The data for this project was compiled from various reports requested through the EPA’s Safe Drinking Water Information System (SDWIS) Federal Reports Advanced Search. From this data portal, three types of reports were required to retrieved the complete data. The site data was pulled from Water System Reports; locational information (such as the city and state) and contact information for the manager of the public water system were taken from the Water System Detail Report; and results of chemical analysis for Lead and Copper concentrations were pulled from the Lead and Copper Reports. All of the reports for a sampling period ending on New Years Eve 2014 or later were retrieved, giving an effective coverage date of mid-2014 to the present.
The data was then compiled with a series of python scripts that joined the data from each reports using the public water systems ID number as a key. Unwanted data was culled and usable data was reformatted in a dictionary container for each of the public water system. Another python script was used to compare the date of each concentration result to the date the system returned to compliance and then to find the highest result that occurred after the return to compliance and code it as clean (green), below action level (yellow), or above action level (red)above action level (red). Because longitude and latitude coordinates were not supplied by the EPA, I geocoded the sites using the available locational information (place name, city, state, zip code) using GoogleMaps API. To handle the quantity of data, it was necessary to make API requests through a separate python script. Initially, this did not produce very reliable results because of the poor quality of place name data supplied. In order to introduce some degree of quality control, I compared the first three digits of the EPA-supplied zip code with that returned by GoogleMaps. If there was a match, the geocoded coordinates and address would be used. If no match occurred, I made a separate geocoding request for the coordinates and address of the center of the EPA-supplied zipcode and used these results in the data. The coordinates, concentrations, contact information, public water system name & id, and compliance status were then formatted into a geoJSON format which would be readable by the mapping software used on the website. This created a single JSON file which contained all of the data for the 20,066 markers for public water systems. Click here to view the github repository for the data wrangling portion of this project.
The site was created using a Jekyll web-page template called Material that was forked from Alex Carpenter’s Github repository. After stripping the page of content and extraneous pages, I added an empty map using the Leaflet cartographic JavaScript library and imported a map tileset that included satellite images and streets from MapBox. I then made a request for the JSON file and pinned a color-coded Maki icon for each of the water systems and added the relevant data to a popup. With 20,000+ objects on the map, it was very slow to load and very difficult to visually interpret. So, I used a Leaflet plugin called MarkerCluster to group proximate markers together and drastically lighten the burden of visual elements displayed on the page.
How do I run it?
The run.py script uses only built-in modules with the exception of requests.

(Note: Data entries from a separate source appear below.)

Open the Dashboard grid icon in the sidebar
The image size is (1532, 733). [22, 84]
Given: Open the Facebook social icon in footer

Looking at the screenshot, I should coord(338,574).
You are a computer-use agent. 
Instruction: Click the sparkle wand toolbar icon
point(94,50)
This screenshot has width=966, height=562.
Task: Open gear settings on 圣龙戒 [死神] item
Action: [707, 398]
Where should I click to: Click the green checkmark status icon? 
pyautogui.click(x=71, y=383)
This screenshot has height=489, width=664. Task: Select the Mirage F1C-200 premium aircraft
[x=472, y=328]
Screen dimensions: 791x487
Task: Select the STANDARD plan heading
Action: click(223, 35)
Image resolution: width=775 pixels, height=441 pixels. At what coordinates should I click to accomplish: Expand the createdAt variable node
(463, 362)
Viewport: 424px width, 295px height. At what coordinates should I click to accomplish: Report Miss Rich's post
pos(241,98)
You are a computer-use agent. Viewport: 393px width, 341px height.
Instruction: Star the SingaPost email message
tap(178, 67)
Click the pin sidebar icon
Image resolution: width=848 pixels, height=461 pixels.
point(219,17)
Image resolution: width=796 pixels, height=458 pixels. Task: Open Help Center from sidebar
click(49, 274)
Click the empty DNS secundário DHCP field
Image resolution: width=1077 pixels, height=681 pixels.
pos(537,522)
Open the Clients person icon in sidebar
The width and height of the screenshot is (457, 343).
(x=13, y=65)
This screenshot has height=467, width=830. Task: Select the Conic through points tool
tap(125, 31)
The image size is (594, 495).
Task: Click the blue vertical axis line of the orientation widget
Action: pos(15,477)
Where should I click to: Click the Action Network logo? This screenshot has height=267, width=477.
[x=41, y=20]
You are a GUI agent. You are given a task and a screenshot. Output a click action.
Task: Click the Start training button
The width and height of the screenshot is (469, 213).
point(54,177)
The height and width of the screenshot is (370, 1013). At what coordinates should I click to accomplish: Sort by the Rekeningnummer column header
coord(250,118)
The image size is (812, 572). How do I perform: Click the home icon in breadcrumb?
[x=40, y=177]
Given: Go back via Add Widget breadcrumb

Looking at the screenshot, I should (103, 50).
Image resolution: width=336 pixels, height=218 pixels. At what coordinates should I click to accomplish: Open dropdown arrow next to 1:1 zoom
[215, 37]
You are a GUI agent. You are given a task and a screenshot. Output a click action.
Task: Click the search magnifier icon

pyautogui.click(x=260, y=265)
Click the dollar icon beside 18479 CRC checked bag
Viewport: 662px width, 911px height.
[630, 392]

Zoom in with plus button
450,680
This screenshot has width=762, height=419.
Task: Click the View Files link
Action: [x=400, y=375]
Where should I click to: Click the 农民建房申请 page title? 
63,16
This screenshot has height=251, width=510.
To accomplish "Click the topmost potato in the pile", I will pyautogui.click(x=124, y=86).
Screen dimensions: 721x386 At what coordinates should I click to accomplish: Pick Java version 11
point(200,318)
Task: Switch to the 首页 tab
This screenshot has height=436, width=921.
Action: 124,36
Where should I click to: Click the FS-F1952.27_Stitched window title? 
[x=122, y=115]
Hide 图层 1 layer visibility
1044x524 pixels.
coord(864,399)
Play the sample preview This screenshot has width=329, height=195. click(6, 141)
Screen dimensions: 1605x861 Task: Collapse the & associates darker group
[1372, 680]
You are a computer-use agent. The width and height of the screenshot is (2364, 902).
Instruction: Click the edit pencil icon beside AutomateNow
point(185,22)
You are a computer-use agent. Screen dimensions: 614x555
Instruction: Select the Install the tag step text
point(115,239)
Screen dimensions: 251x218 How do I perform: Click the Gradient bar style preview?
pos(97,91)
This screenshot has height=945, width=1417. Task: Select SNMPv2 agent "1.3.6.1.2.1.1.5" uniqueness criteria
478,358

- On line 159, specify the Water System Summary report data you wish to use from SDWIS.
- On line 168, specify the Water System Detail report data from SDWIS. In most cases, the supplied file should have the all of the included sites. If, when running the script, the line that reads "Complete information was not found for the following x non-compliant id's:" indicates that a large number of water system details (x) were not found it may be wise to grab more water system details and append them to the "violations_detail" file.
- On lines 214-244, specify the Lead and Copper Report data you wish to use from SDWIS.
This will generate the GeoJSON "markers.json" file that can be easily mapped. See lines 64-139 of the contamiNation-page "index.html" file for an example of how to create a map, add the markers, add the popups, and cluster the markers.